Have you ever read the book “If you give a mouse a cookie…” It was my kid’s favorite book when they were little. It’s a classic for me as well, you start with one thing and before you know it, it leads to a whole host of other things. I made Polenta last night because I had some on hand and I didn’t feel like eating rice (gasp!) and once I made the Polenta, well I wanted some Pork chops to go with it and then I wanted a Chocolate dessert….you see where this is headed? I do like pork chops occasionally. They are versatile and can be oh so tasty! I had some red beans on hand and decided to use cumin and coriander as well as a little ginger and garlic to bring out the flavor of the beans and pork chops. They turned out really tasty and went VERY well with the grilled Polenta.
Here’s the recipe:
Pork Chops with Spicy Red Beans
3-4 tablespoons vegetable oil
4 pork chops, (I liked the bone in chops)

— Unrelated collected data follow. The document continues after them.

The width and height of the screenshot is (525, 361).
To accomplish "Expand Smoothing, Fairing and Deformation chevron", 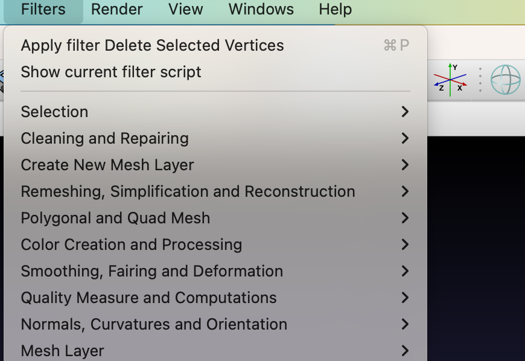I will [405, 271].
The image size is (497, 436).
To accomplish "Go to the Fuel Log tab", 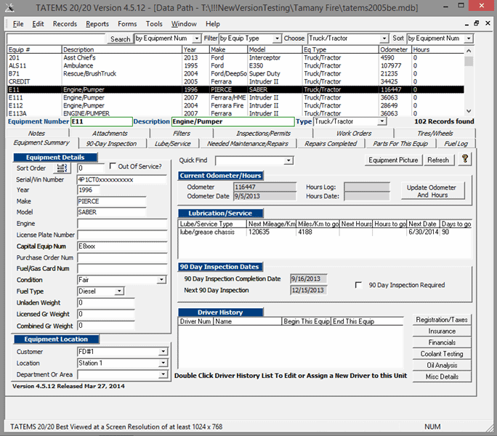I will point(456,144).
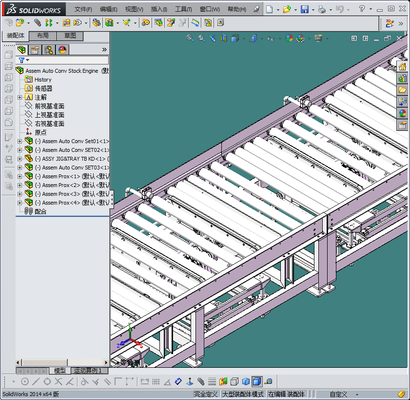Expand the Assem Auto Conv Set01 node
410x400 pixels.
click(x=20, y=141)
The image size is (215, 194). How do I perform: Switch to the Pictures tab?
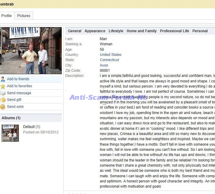(24, 16)
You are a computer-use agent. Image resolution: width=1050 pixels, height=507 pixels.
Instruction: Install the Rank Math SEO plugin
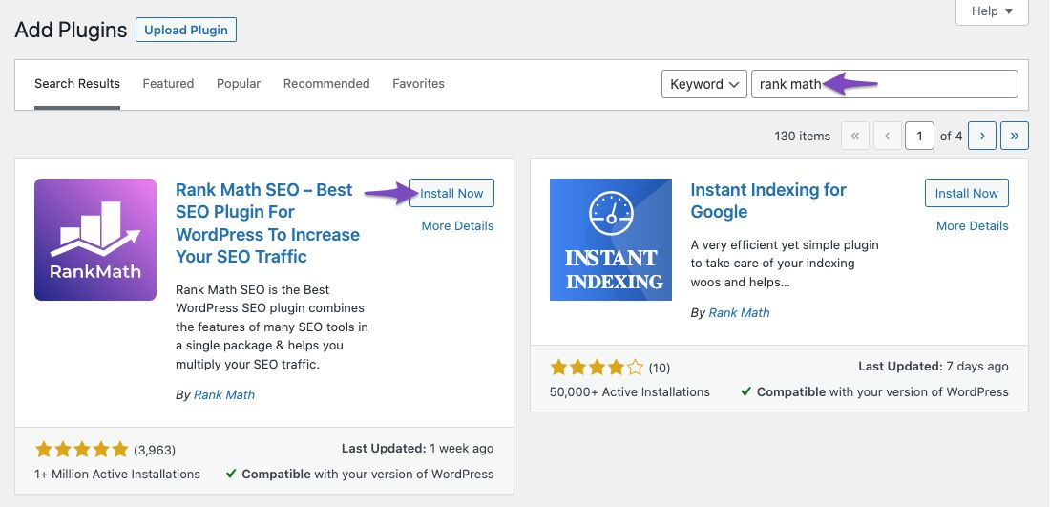tap(452, 193)
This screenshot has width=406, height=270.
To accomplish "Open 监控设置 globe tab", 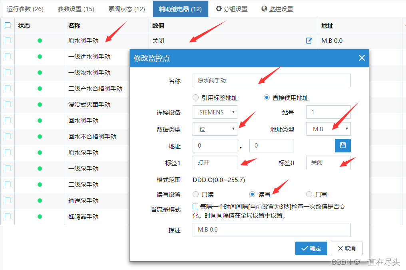I will [x=277, y=9].
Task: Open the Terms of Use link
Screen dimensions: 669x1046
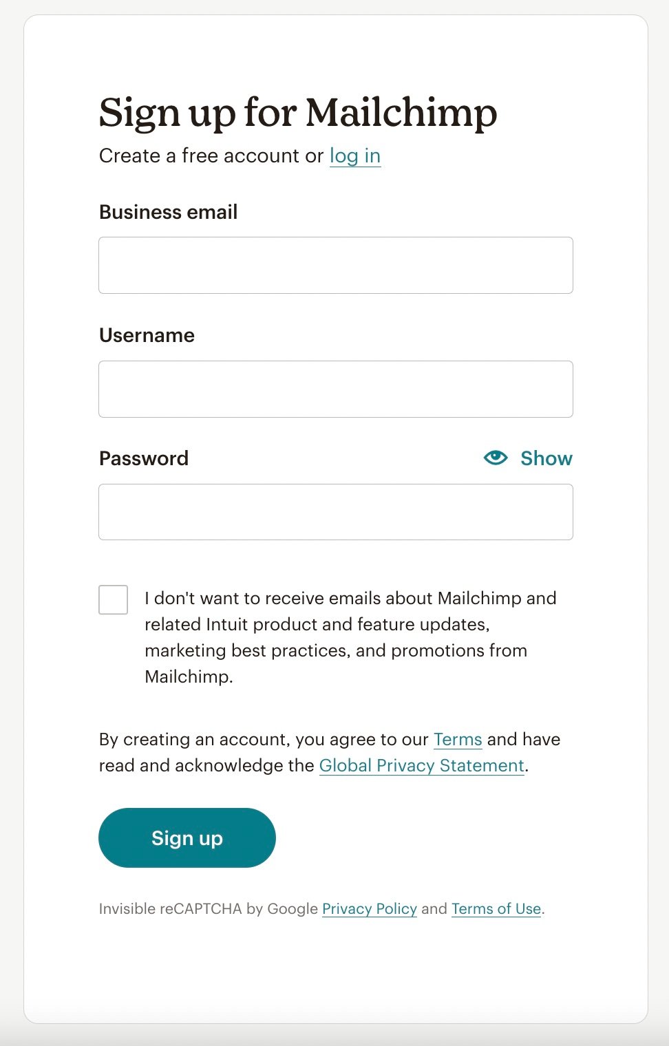Action: coord(495,908)
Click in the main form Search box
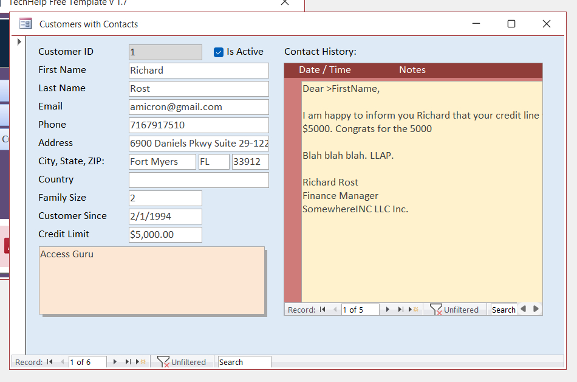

2 red onions thinly sliced with a Mandolin
3 garlic cloves
1 inch piece of fresh ginger (I always mix my garlic and ginger together in a paste)
2 fresh Serrano Chilis
1 1/2 tsp Cumin seeds
1 1/2 tsp Coriander Powder (that’s the Cilantro seed)

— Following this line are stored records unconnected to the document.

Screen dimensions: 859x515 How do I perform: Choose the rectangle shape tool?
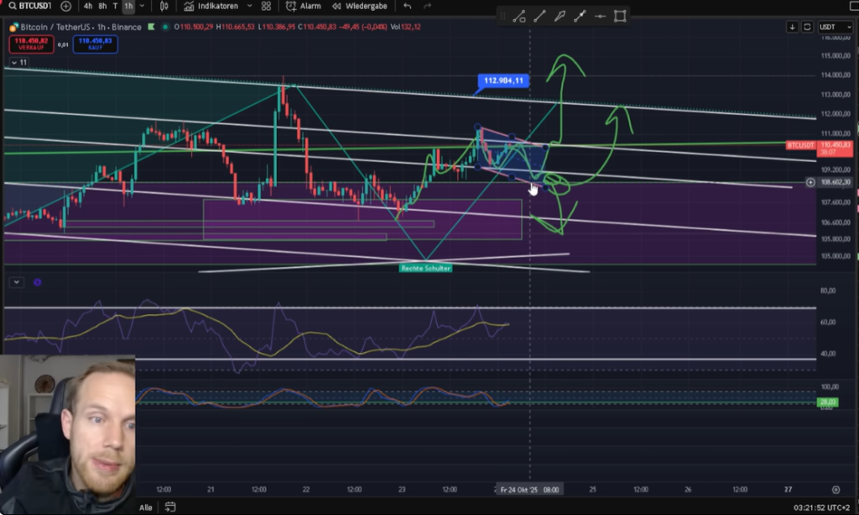[620, 16]
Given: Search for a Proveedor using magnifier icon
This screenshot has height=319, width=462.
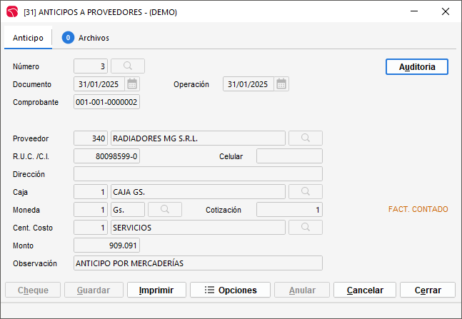Looking at the screenshot, I should coord(305,138).
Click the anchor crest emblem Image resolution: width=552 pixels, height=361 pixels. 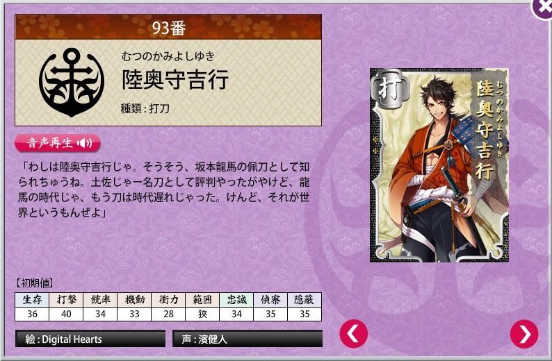(72, 83)
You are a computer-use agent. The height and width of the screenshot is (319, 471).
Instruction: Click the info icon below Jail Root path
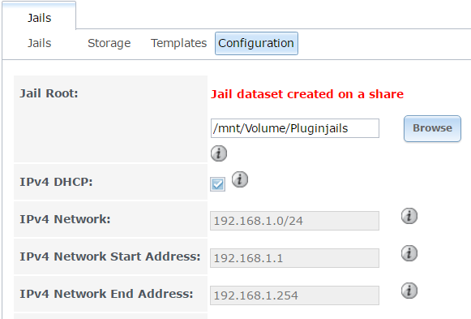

2 1/2 cups of chicken stock (or you can use water if you prefer)
3 tablespoons tomato paste
1 can of red beans (14 ounce size)
Salt and fresh ground pepper to taste
Heat the oil in a large skillet and add the pork chops to the pan to give them a nice sear on both sides. Set aside. Add the thinly sliced onions and all the spices except for the tomato paste and stir fry for about 2-3 minutes until onions are tender. Add in chicken stock and tomato paste and bring to a simmer. Add in drained and rinsed red beans and simmer an additional minute before placing the pork chops into the sauce. Cover and simmer gently over medium heat for 30 minutes or until the chops are tender and cooked through. Goes really well with Savory Herbed Polenta.